You are what you speak

RALPH WALDO EMERSON once wrote, “Sow a thought and you reap an action; sow an act and you reap a habit; sow a habit and you reap a character; sow a character and you reap a destiny.” The underlying idea is not unique to Emerson — we can trace its roots all the way back to Aristotle’s understanding of virtue.

We can put it this way. The behaviors and practices we do repeatedly become habits. Over time, habits begin to solidify into dispositions; we begin to lean more and more naturally in the direction our habits point, predisposing us even more to act in a certain way. These predispositions then harden into an even more enduring character; they are no longer just what we do, but in a deeper sense they become who we are.

To Aristotle, if we begin with thoughtful practices that are oriented toward worthy goals, the eventual result is the well-being that comes with the pursuit of what is good and right. But the same process of character formation can also happen negatively. Start with thoughts and actions that are unworthy, continue to engage in them without moral reflection and concern, and you may not like the person you eventually become.

More specifically, as someone who teaches communication skills, I want people to understand the importance of how they speak. Words have the power to do harm as well as the power to heal. Our words, moreover, can be a window into our character. “A good man brings good things out of the good stored up in his heart,” Jesus taught, “and an evil man brings evil things out of the evil stored up in his heart. For the mouth speaks what the heart is full of” (Luke 6:45, NIV).

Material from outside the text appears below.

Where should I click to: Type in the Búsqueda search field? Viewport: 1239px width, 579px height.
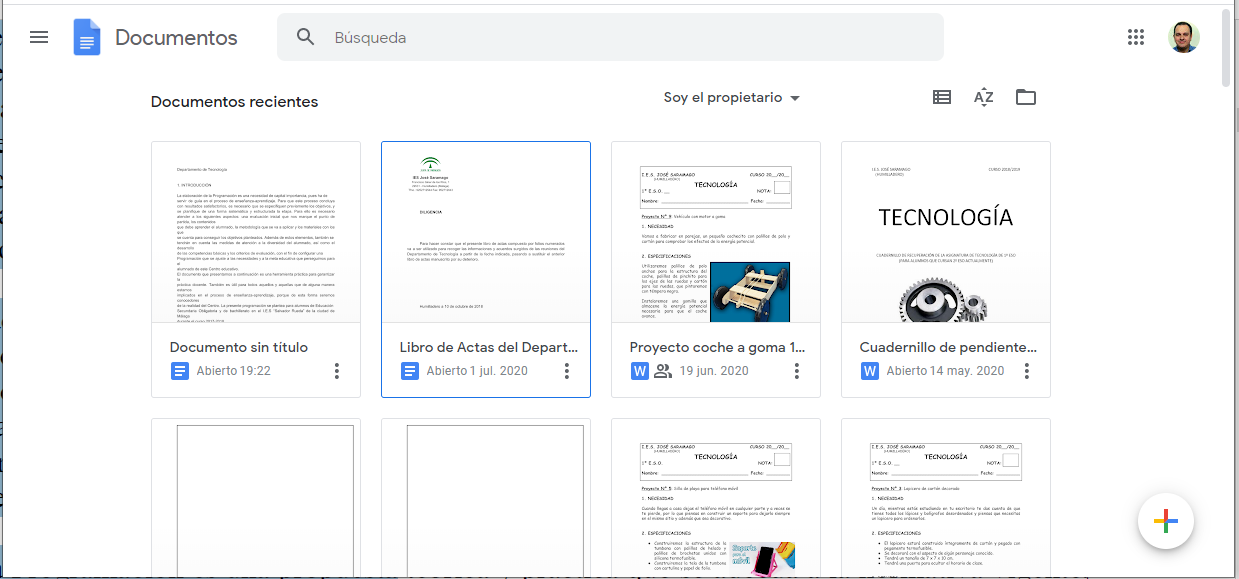(650, 38)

But I believe the relationship can also work the other way. Not only does the mouth speak out of what is in the heart, whether good or evil, but the words we habitually speak can feed back into our hearts, shaping our character.

We can see this in Psalm 109. The psalmist’s accuser is portrayed in stark terms as a truly wicked man:

For he never thought of doing a kindness,
    but hounded to death the poor
    and the needy and the brokenhearted
. (v. 16)

Here, the psalmist describes his enemy in a way that is the polar opposite to the character of God. The word translated here as “kindness” is the same word used repeatedly in the Psalms for the mercy and lovingkindness of God. Whereas the possibility of kindness never occurred to this man, kindness is God’s very nature.

Moreover, as we’ve seen repeatedly in the Psalms, including this one, God cares for those who are “poor and needy.” The psalmist even describes himself in this way in verse 22 as he calls on God for help. But the psalmist’s enemy is one who persecutes the poor and needy, and is therefore the enemy of God.

The psalmist continues by again invoking a retaliatory, eye-for-eye kind of justice:

He loved to pronounce a curse—
    may it come back on him.
He found no pleasure in blessing—
    may it be far from him
. (v. 17)

But notice what the psalmist says next. The words are sobering:

He wore cursing as his garment;
    it entered into his body like water,
    into his bones like oil.
May it be like a cloak wrapped about him,
    like a belt tied forever around him.
May this be the LORD’s payment to my accusers,
    to those who speak evil of me
. (v. 18-20)

The accuser didn’t just spout the occasional curse, the odd word of anger here and there. As the psalmist describes it, he clothed himself with cursing as one might put on a coat. But unlike a coat that you can put on or take off at will, his habit of cursing “entered into his body like water”; it seeped into his bones, becoming the very marrow of his being.

This is part of the psalmist’s curse of his enemy. But the psalmist’s curse, again, is a cry for justice; his enemy’s curse is the injustice from which the psalmist needs to be rescued. And in some ways, the psalmist’s prayer here is only asking God to ratify what is already the case. If his enemy chooses to wear cursing like a garment, so be it: may God make that wretched state permanent. As Emerson might say, it was the accuser’s choice to sow the behavior of cursing, and from it he has reaped an accursed character and the destiny that goes with it.

. . .

OFTEN, WE ARE far too careless with our words. As the apostle James suggests in James 1:19-20, we are too quick to speak in anger, and too slow to listen. Anger can make the most hateful, hurtful words feel justified, even when part of us knows we’ve crossed a line. And the more we make a habit out of it, the more we will become bent in that direction. Angry words and self-righteous justifications come more and more easily; they shape a character that becomes a fountain of harshness in turn. Sooner or later, that’s all people will expect from us, because as far as they know, that’s just who we are.

I don’t know that anyone starts out consciously wanting to be the kind of person the psalmist describes. Nor should we simply assume that the psalmist is only describing someone else’s problem. We will all eventually reap what we continually sow.

In that sense, you are what you speak. So think about it: what do your words say about your character? And how are your words shaping your character in turn?